- WHAT IS NEEDED
In this exercise, copy exactly the lines from the one that contains "This screenshot has height=745, width=718." through the end of the entries below; pictures are not copied.
[[ INPUT open ]]
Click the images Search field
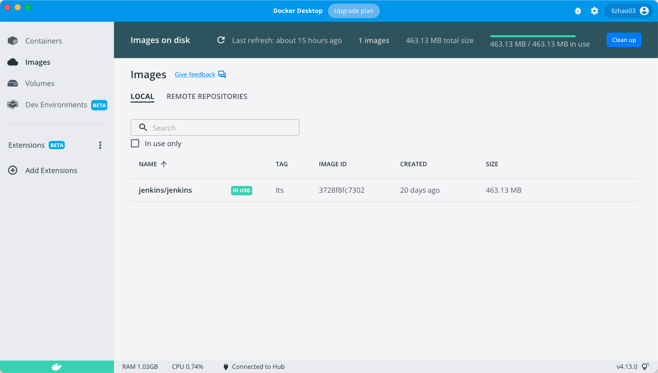This screenshot has height=373, width=658. coord(215,127)
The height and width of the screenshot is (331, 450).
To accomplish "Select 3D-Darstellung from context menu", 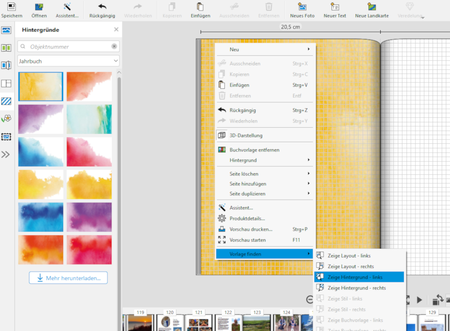I will tap(246, 135).
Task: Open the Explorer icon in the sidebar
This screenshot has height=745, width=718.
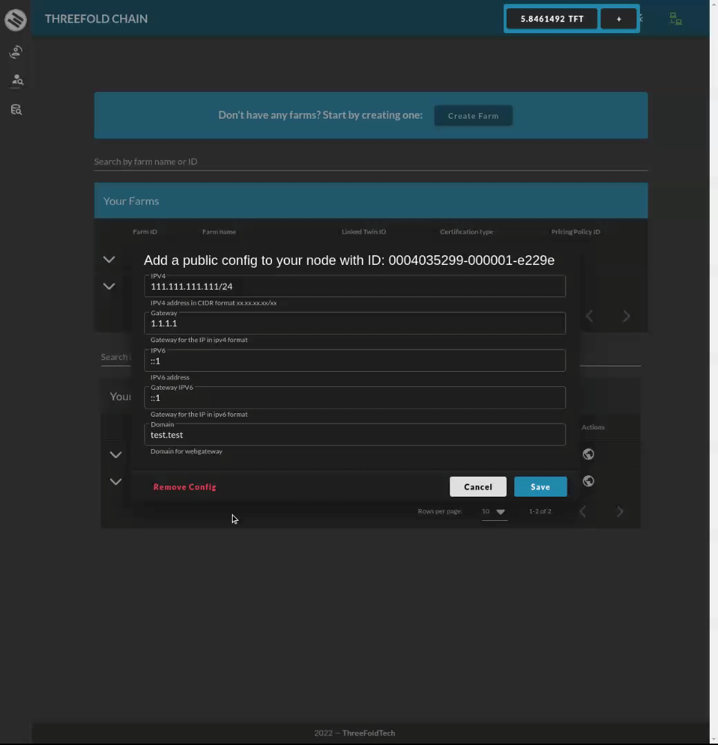Action: pos(15,109)
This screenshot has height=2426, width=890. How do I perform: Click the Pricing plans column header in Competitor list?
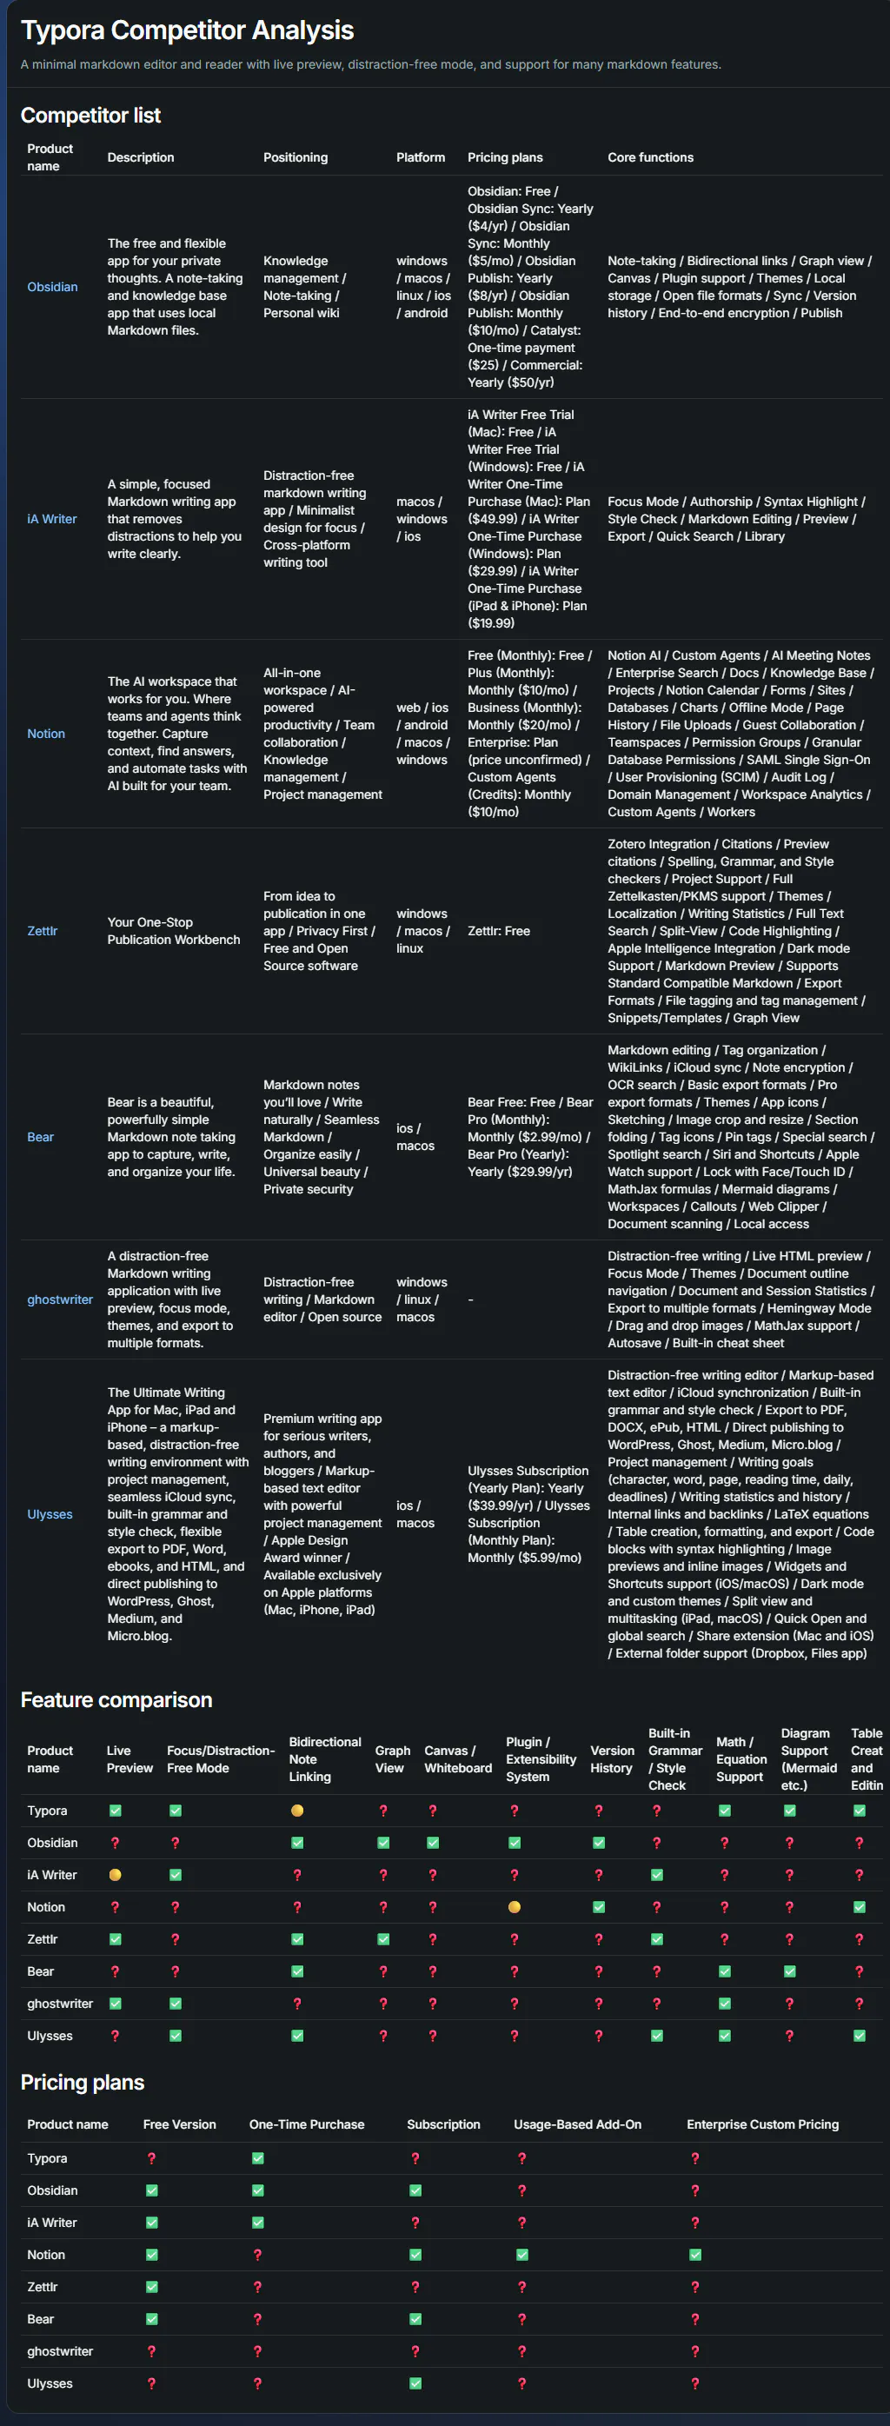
[[ INPUT closed ]]
- RESPONSE TO THIS EXERCISE
This screenshot has height=745, width=718.
Action: pos(15,109)
This screenshot has height=2426, width=890. How do I perform: Click the Pricing plans column header in Competitor list?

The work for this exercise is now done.